__TAREFAS__
a) Liste todos os pontos que, segundo o texto sobre propaganda eleitoral e Inteligência Artificial, a norma baixada pela Justiça Eleitoral agora inclui.
b) Diga se cada afirmação concorda com o texto sobre propaganda eleitoral e Inteligência Artificial. Responda sim ou não e cite literalmente o trecho que decide.
(i) A reforma eleitoral de 2009 inseriu na Lei n.º 9.504/97 a proibição de compra, venda ou cessão gratuita de dados cadastrais.
(ii) O PL 2630/2020 já foi aprovado e convertido em lei.
(iii) O Guia de Orientação para a Aplicação da LGPD no contexto Eleitoral foi publicado em 2024.
c) Prossiga com o texto sobre propaganda eleitoral e Inteligência Artificial a partir da última frase que ele traz.

A vedação à utilização não autorizada de dados não é matéria inédita na seara eleitoral. O tratamento de dados pessoais já estava presente em nossa legislação desde a reforma eleitoral de 2009, que inseriu o art. 57-E na Lei n.º 9.504/97 a proibição de compra, venda ou cessão gratuita de dados cadastrais para candidato, partido ou coligação.

Na sessão do último dia 27.2.2024, o plenário do TSE aprovou a Instrução n.º 0600751-65.2019.6.00.0000, alterando a Resolução n.º 23.610/2019 para incluir na regulamentação da propaganda eleitoral e das condutas ilícitas aspectos que envolvem a utilização de softwares capacitados por Inteligência Artificial. A norma baixada pela Justiça Eleitoral agora inclui: proibição das deepfakes; obrigação de aviso sobre o uso de IA na propaganda eleitoral; restrição do emprego de robôs para intermediar contato com o eleitor; e responsabilização das big techs que não retirarem do ar, imediatamente, conteúdos com desinformação, discurso de ódio, antidemocráticos, racistas, ou, homofóbicos.

A eleição de 2024, será o primeiro pleito municipal em que as disposições da LGPD (Lei 13.709/2018) ocorrerá com sua integral incorporação à legislação eleitoral. Em 2022, o TSE cuidou de publicar, em colaboração com a ANPD, o Guia de Orientação para a Aplicação da LGPD no contexto Eleitoral, onde orientava a atuação das instâncias inferiores sobre a necessidade de proteção de dados pessoais.

A Justiça Eleitoral vem seguindo a linha que já era adotada desde a reforma de 2009, que limitou a utilização de cadastro de eleitores como forma de garantir a isonomia de oportunidades na propaganda eleitoral e redução do custo das campanhas. Já sob a égide da LGPD acrescentou-se a tais elementos a necessária proteção de dados individuais, especialmente, dados sensíveis, garantindo os direitos fundamentais de respeito à privacidade e da autodeterminação informativa.

Mas, se em pleitos anteriores a atenção dos postulantes e do Judiciário estava no uso de dados pessoais, para a eleição municipal que se aproxima, o uso da Inteligência Artificial em redes sociais é o aspecto que vem demandando maior esforço para a compreensão de suas capacidades, limites legais e éticos.

Imaginava-se que a essa altura, o PL 2630/2020 (PL das Fake News), já tivesse sido aprovado e convertido em Lei. Seria esta a linha divisória a partir da qual os candidatos poderiam planejar suas campanhas, assim como as big techs e a Justiça Eleitoral atribuiriam os direitos, serviços e responsabilidades aos atores políticos. Mas, a falta de consenso quanto à abrangência do “PL das Fake News” não permitiu o avanço da legislação no Congresso, mantendo o vazio regulatório quanto às limitações do discurso e propaganda política capacitada por ferramentas de Inteligência Artificial.

Para 2024, o TSE exerceu a competência prevista no art. 23, inc. IX do Código Eleitoral e, como de hábito, expediu instruções para a aplicação da Lei. A norma expedida exige de partidos e candidatos que informem, de forma explícita, quais foram as tecnologias utilizadas na produção dos conteúdos divulgados, sob pena de caracterização do crime previsto no art. 323, §1º do Código Eleitoral. Nesse contexto, a utilização de peças de propaganda ou comunicação de campanha eleitoral sem a evidenciação das ferramentas tecnológicas utilizadas tenderão a ser reputadas como Fake News, podendo ainda caracterizar abuso no uso dos meios de comunicação capaz de levar a cassação do registro de candidatura e, até mesmo, a perda de mandatos.

__CONTEÚDO DO MATERIAL__
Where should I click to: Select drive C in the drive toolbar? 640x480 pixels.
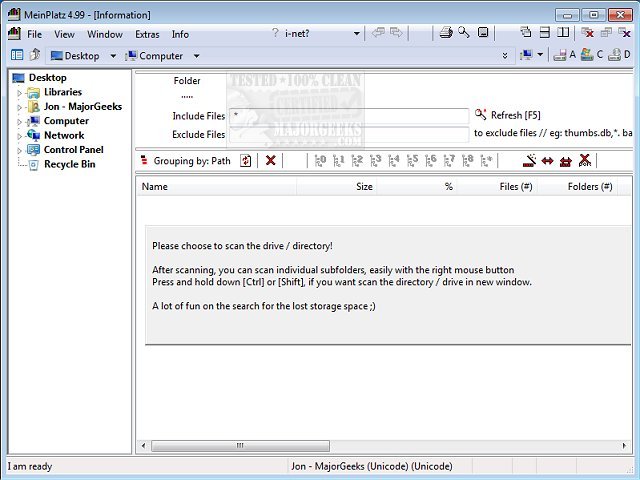coord(590,55)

__RESPOSTAS__
a)
- Proibição das deepfakes
- Obrigação de aviso sobre o uso de IA na propaganda eleitoral
- Restrição do emprego de robôs para intermediar contato com o eleitor
- Responsabilização das big techs que não retirarem do ar, imediatamente, conteúdos com desinformação, discurso de ódio, antidemocráticos, racistas ou homofóbicos

b)
(i) Sim: "desde a reforma eleitoral de 2009, que inseriu o art. 57-E na Lei n.º 9.504/97 a proibição de compra, venda ou cessão gratuita de dados cadastrais"
(ii) Não: "a falta de consenso quanto à abrangência do “PL das Fake News” não permitiu o avanço da legislação no Congresso"
(iii) Não: "Em 2022, o TSE cuidou de publicar, em colaboração com a ANPD, o Guia de Orientação para a Aplicação da LGPD no contexto Eleitoral"

c)
Ao afastar das campanhas eleitorais as ocorrências de desordem informacional o TSE nada mais faz do que atualizar conceitos abertos já existentes na legislação eleitoral, como a vedação à calúnia, difamação, injúria, do que é afirmação sabidamente inverídica (art. 58, caput, da Lei 9.504/97), ou, na conhecida proibição de trucagens, montagens e outros recursos destinados a ridicularizar partido ou candidato (art. 45 e incisos, da Lei n.º 9.504/97). A proibição de robôs também encontra respaldo na constitucional vedação ao anonimato, como também no Código Eleitoral, que desde 1965 repele a utilização de meios publicitários destinados a criar, artificialmente, na opinião pública, estados mentais, emocionais ou passionais (art. 242, Código Eleitoral)

Há dúvida, no entanto, se a instrução aprovada ultrapassou a competência regulamentar da Justiça Eleitoral ao atribuir responsabilidade pela aplicação de medidas capazes de impedir ou diminuir a circulação de conteúdo reputado como ilícito, incluindo a criação de canais de denúncias e de ações corretivas e preventivas às empresas proprietárias de plataformas virtuais pelos eventuais ilícitos na seara eleitoral. No Brasil, antes do Marco Civil da Internet, utilizava-se a interpretação pela qual a responsabilidade seria decorrente do não atendimento a uma notificação, o Marco, por sua vez, introduziu a concepção da responsabilidade somente no caso de descumprimento de decisão judicial.

Há quem defenda a adoção da Teoria da Responsabilidade Subjetiva do Provedor de Internet, que impõe responsabilidade objetiva e solidária às empresas pelos danos causados pelos produtos postos em circulação (art. 927 e par. único e art. 931, Código Civil). Nessa perspectiva, haveria entre usuário e provedor uma relação de consumo e o fato de ter havido uma ofensa, configuraria defeito no serviço prestado.

Entretanto, no caso das Big Techs há que se diferenciar o produto que elas ofertam, qual seja, plataformas virtuais, do conteúdo nelas inserido por seus usuários. Verifica-se uma crescente tendência de atribuir às empresas a imputação de responsabilidade pelos dados e informações veiculados. Mas o próprio Marco Civil da Internet traz exceções ao regime da responsabilização objetiva, exigindo Lei (e não Resolução) para a hipótese de violação de direitos autorais por exemplo.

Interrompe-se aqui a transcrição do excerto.